Colchicine belongs to the family of spindle poisons, which are mainly used to treat and prevent forms of microcrystalline arthritis, such as gout. It has a narrow therapeutic index. Colchicine overdose is associated with a high mortality rate [1]. Early symptoms usually include gastrointestinal pain; multiorgan failure typically occurs next, alongside metabolic derangements and bone marrow suppression. Prognostic factors include a supposed ingested dose of >0.8 mg/kg, cardiogenic shock, and ARDS [1]. Death from acute colchicine poisoning is usually due to hemodynamic collapse and cardiac arrhythmias.

A 51-year-old male pharmacist (medical history of depression, high blood pressure, and gout treated with colchicine) was admitted to the ICU for an acute and unexplained circulatory shock. Over the course of his admission he continued to deteriorate and required high doses of norepinephrine (4.2 μg/kg/min), epinephrine (0.4 μg/kg/min), and dobutamine (10 μg/kg/min). After the first 24 h, his wife found a bottle of 1 mg Colchimax (17 tablets missing). The patient then admitted to ingesting those tablets, which was later confirmed by laboratory investigations: 9.7 nmol/L at day 1; 9.25 nmol/L at day 3; 5.75 nmol/L at day 6; and less than 1.25 nmol/L at day 16. Following the confirmation of a colchicine overdose, the patient’s clinical condition worsened. He quickly developed multiorgan failure and was hemodynamically unstable. In the ICU, it was decided to resort to a bedside-to-bench process. For the following 10 days he received extracorporeal life support (ECLS) (CARDIOHELP, Maquet, Rastatt, Germany), which was achieved through femoral venous arterial cannulation surgery with an initial rate of 3 L/min, 3,700 rev/min. He made a good recovery and showed normal organ function by day 6. The ECLS was removed on day 10 and the mechanical ventilator on day 20. He did not present any hematological failure. He suffered from an acute renal failure due to tubular necrosis that required dialysis for 36 days. The patient was discharged on day 52 with a CPC score of 1.

Recent studies have proved that human [1] and animal [2] immunotherapy antibodies can be successfully used to treat colchicine overdose. However, there are a few limitations on the use of immunotherapy antibodies:

  • Availability

  • Timeframe between ingestion and admission

  • Dosage issues

  • High costs of preclinical trials

The initial colchicine plasma counts were low because it was 48 h after the apparent overdose, or 5.5 colchicine plasma half-lives (over a 20–40 h period [3]). Since there is no specific treatment available for colchicine poisoning, aggressive organ support remains the only option to treat it. ECLS is usually indicated in cases of acute toxin-related heart failure when patients are not responding to conventional treatments.

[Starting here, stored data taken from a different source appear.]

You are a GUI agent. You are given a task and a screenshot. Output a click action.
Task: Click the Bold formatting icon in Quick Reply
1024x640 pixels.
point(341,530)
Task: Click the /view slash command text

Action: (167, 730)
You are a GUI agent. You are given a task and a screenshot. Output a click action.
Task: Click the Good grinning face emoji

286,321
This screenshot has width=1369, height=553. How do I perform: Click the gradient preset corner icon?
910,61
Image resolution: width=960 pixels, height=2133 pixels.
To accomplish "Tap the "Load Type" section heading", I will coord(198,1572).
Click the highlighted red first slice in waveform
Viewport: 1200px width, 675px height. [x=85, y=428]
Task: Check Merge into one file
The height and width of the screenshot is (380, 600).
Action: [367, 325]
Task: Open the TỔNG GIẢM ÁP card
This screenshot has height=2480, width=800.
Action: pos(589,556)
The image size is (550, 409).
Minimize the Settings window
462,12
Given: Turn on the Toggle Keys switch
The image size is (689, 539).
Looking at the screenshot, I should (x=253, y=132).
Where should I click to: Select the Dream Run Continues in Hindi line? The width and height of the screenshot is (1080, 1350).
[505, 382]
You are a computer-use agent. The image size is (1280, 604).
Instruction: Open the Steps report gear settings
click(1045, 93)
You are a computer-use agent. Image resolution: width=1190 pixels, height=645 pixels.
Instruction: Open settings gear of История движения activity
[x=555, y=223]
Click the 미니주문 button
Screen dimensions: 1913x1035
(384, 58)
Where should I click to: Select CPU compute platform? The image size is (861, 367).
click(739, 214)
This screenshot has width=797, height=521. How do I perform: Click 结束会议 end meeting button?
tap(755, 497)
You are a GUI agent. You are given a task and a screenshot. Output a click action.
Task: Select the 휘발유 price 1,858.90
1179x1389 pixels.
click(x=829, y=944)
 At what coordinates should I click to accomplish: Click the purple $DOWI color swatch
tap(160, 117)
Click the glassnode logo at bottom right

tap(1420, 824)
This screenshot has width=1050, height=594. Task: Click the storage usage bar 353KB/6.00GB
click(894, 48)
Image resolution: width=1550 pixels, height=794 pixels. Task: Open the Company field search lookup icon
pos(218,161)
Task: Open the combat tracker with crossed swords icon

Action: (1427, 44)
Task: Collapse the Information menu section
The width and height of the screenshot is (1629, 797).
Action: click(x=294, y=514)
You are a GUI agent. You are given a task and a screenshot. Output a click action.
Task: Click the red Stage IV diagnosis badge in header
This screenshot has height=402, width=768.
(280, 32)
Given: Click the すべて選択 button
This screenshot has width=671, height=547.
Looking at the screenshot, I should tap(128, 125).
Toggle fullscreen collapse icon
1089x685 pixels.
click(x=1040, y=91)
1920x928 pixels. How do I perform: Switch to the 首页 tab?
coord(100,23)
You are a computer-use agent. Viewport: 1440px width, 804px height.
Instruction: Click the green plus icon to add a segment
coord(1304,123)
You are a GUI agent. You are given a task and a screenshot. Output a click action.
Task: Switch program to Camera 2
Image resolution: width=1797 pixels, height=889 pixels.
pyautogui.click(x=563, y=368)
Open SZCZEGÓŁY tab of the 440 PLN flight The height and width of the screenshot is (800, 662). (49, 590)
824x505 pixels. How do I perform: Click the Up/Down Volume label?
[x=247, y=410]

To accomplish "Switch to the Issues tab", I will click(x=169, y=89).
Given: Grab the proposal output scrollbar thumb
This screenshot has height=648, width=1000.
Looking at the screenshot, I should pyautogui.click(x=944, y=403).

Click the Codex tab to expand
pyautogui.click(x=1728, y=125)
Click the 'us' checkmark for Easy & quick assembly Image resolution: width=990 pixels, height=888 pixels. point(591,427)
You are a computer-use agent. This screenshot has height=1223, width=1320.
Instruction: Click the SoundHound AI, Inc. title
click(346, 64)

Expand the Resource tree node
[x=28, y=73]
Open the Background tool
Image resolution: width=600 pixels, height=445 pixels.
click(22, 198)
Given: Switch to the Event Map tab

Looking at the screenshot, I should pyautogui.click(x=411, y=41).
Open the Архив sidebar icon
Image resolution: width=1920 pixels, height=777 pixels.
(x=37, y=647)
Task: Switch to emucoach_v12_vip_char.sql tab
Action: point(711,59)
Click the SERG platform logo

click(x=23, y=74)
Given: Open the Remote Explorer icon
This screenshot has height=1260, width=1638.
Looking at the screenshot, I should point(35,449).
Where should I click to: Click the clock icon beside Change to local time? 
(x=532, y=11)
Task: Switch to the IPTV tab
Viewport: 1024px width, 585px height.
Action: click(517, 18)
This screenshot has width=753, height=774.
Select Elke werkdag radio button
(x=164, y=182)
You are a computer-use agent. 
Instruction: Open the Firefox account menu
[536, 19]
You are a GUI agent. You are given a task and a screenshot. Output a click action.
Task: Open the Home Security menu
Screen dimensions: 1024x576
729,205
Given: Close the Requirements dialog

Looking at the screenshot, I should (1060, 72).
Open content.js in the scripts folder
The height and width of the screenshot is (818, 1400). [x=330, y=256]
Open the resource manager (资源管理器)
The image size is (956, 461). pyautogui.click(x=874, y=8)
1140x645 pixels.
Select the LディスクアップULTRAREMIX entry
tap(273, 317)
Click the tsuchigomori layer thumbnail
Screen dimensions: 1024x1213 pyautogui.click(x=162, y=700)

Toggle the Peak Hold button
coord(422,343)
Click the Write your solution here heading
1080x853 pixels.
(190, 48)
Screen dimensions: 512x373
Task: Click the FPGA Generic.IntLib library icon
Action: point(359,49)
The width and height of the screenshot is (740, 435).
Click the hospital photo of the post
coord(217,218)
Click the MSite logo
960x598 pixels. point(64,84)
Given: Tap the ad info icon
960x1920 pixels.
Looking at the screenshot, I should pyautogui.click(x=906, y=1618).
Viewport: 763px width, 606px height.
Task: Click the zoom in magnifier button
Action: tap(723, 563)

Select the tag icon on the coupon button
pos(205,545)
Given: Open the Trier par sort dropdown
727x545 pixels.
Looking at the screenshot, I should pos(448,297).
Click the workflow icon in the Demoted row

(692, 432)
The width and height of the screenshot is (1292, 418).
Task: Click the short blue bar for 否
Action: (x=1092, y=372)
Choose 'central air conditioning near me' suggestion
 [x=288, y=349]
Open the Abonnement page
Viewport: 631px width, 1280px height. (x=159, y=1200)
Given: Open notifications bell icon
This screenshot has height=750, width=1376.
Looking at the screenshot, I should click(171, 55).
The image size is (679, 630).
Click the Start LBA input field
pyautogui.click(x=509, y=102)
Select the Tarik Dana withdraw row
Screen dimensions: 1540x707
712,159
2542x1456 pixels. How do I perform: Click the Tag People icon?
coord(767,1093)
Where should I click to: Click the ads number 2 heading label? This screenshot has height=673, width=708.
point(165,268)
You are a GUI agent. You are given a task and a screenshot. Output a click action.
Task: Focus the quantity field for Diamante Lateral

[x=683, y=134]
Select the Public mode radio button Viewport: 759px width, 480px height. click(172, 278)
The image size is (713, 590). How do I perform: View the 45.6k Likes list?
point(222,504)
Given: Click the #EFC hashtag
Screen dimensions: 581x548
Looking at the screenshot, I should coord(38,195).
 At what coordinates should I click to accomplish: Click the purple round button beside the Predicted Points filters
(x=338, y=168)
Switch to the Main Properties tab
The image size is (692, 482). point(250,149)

Extracorporeal life support should also be considered in the early stage of refractory shock when colchicine ingestion is confirmed or suspected [4], as it is the most cost-effective treatment. There has been one reported case of a colchicine overdose that required an ECLS but ended with death [5]. Our case seems to be the first time that an ECLS was successfully used to save a patient who presented with multiple organ failure caused by colchicine poisoning.